Ohio State coach Jim Tressel wants his players to experience more than just playing for a national championship.
NEW ORLEANS - The top-ranked Ohio State Buckeyes will funnel onto a chartered jet at the Columbus airport tomorrow morning and land here about two hours later.
It is the first visit to this delta city the powerhouse football program has made in 10 years, so there is not a lot of familiarity with the area, the culture, or the Louisiana Superdome, the site of next week's BCS national championship game against
No. 2 LSU.
But Ohio State coach Jim Tressel is hopeful that more than a month of study and research and detailed preparation will make this less than a foreign land.
The acclimation process started almost immediately after the Buckeyes learned that they would be facing LSU for the big trophy, and Ohio State has schooled itself not only on the Tigers, but also on the area that is still recovering from the devastation of Hurricane Katrina more than two years ago.
"Our guys are excited about it," Tressel said. "Many, many of them haven't had a chance to visit the city. They heard so much about the city over the course of the last couple of years. They're really excited because they know how the city of New Orleans loves football and they take great pride in hosting this BCS title game."
Tressel, who has the Buckeyes in the championship game for the third time, said that the Ohio State coaches and players are eager to get a first-hand look at New Orleans.
"I think New Orleans grabbed the emotion of our whole country as it battled through its adversity," Tressel said. "Our kids are really looking forward to being in that place that they've heard so much about, and this happens to be for the national championship, which makes it even greater."
As the Buckeyes take in the sights and sample the local fare, they'll be constantly reminded that this is Louisiana, and they are facing the home state team, which is based in Baton Rouge, just 80 miles away as the pelican flies but much nearer and dearer to the hearts of the locals. The arrangement is akin to facing the Buckeyes in a bowl game played in Dayton.
"It's LSU's home base, but I guess that'll make the electricity even stronger," Tressel said. "That's what you hope for, you hope to be in those games that are just full of that electricity. But I'm not sure I would have set it up that way for our sake."

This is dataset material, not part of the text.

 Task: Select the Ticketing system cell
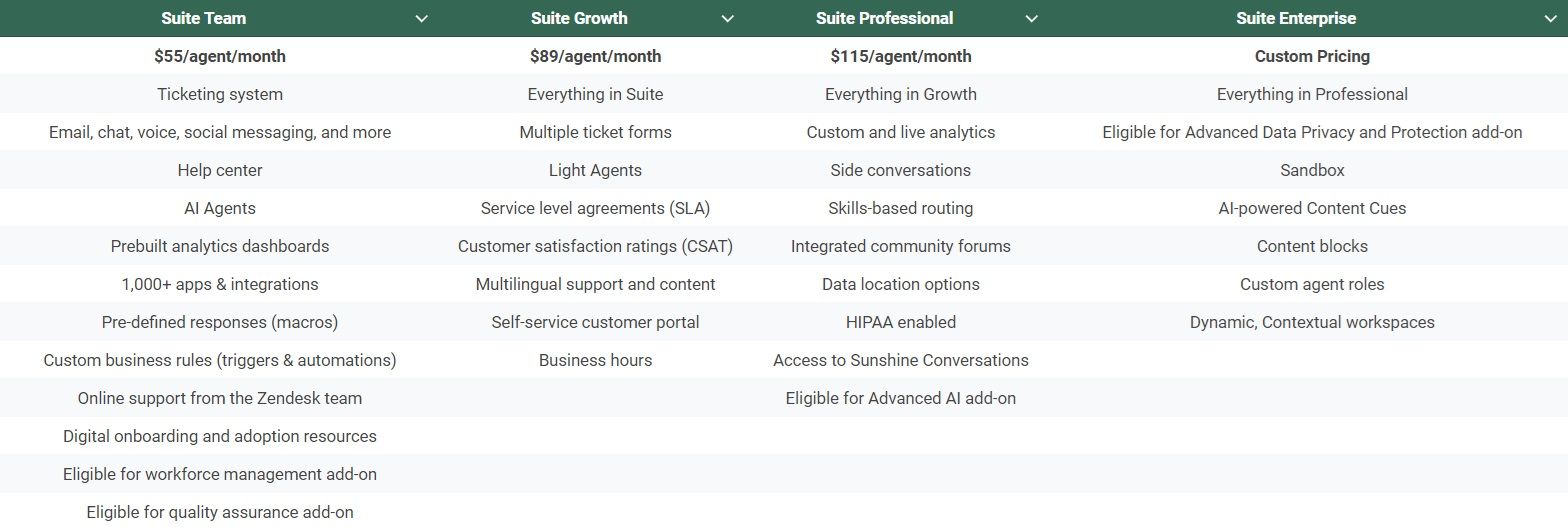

Tressel said the Buckeyes will have pockets of free time while in New Orleans, once all of the mandatory appearances in the community and the media obligations have been satisfied, and that he leaves it up to his seniors to set the limits on how that time is spent.
"The thing we've always done with our players' schedule in bowl games is that we'll meet with the seniors and we'll allow them to set the curfews and things like that after you fill in the blanks with all the different functions that you go to," Tressel said.

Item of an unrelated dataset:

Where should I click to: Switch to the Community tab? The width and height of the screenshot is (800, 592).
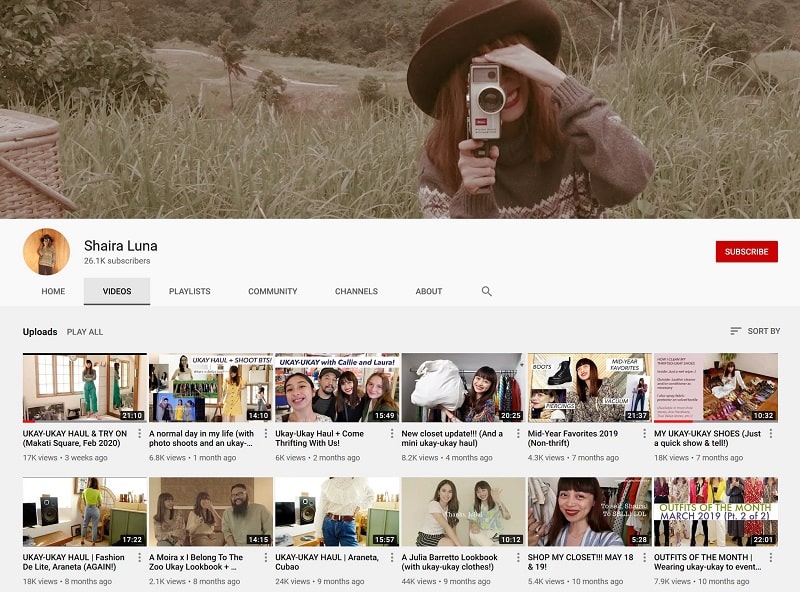click(272, 291)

"We're only there a short time, and I think it'll probably be very structured. But there's a lot our kids will have an opportunity to do, and we want them to have the chance to experience the great city. I'm sure they'll make very logical curfews and represent Ohio State and the Big Ten well while they're in New Orleans."
Ohio State junior wide receiver Brian Hartline, who has close relatives in this area, said there is some trepidation about seeing post-Katrina New Orleans.
"It's definitely going to be another humbling experience," Hartline said. "It's been a couple of years now, but I still think with all the family I have down there, just getting a chance to talk to them, it's not completely where it wants to be or done by any means. For us to get down there and see what this game or any sports event at all can do for that city, obviously it will help."
Hartline said he is optimistic that hosting the BCS national championship game will not just demonstrate for the whole country that New Orleans has made significant strides in its recovery from Katrina, but also give the city renewed momentum to sustain that resurgence. He cited the first post-Katrina NFL game in the Superdome as a significant milestone in the New Orleans recovery story that produced a comparable result.
"I can remember when the Saints had their first home game after the tragedy, and just watching how uplifting it was for the whole city to get those fans to come back there," Hartline said. "I just hope we can have somewhat of a similar effect."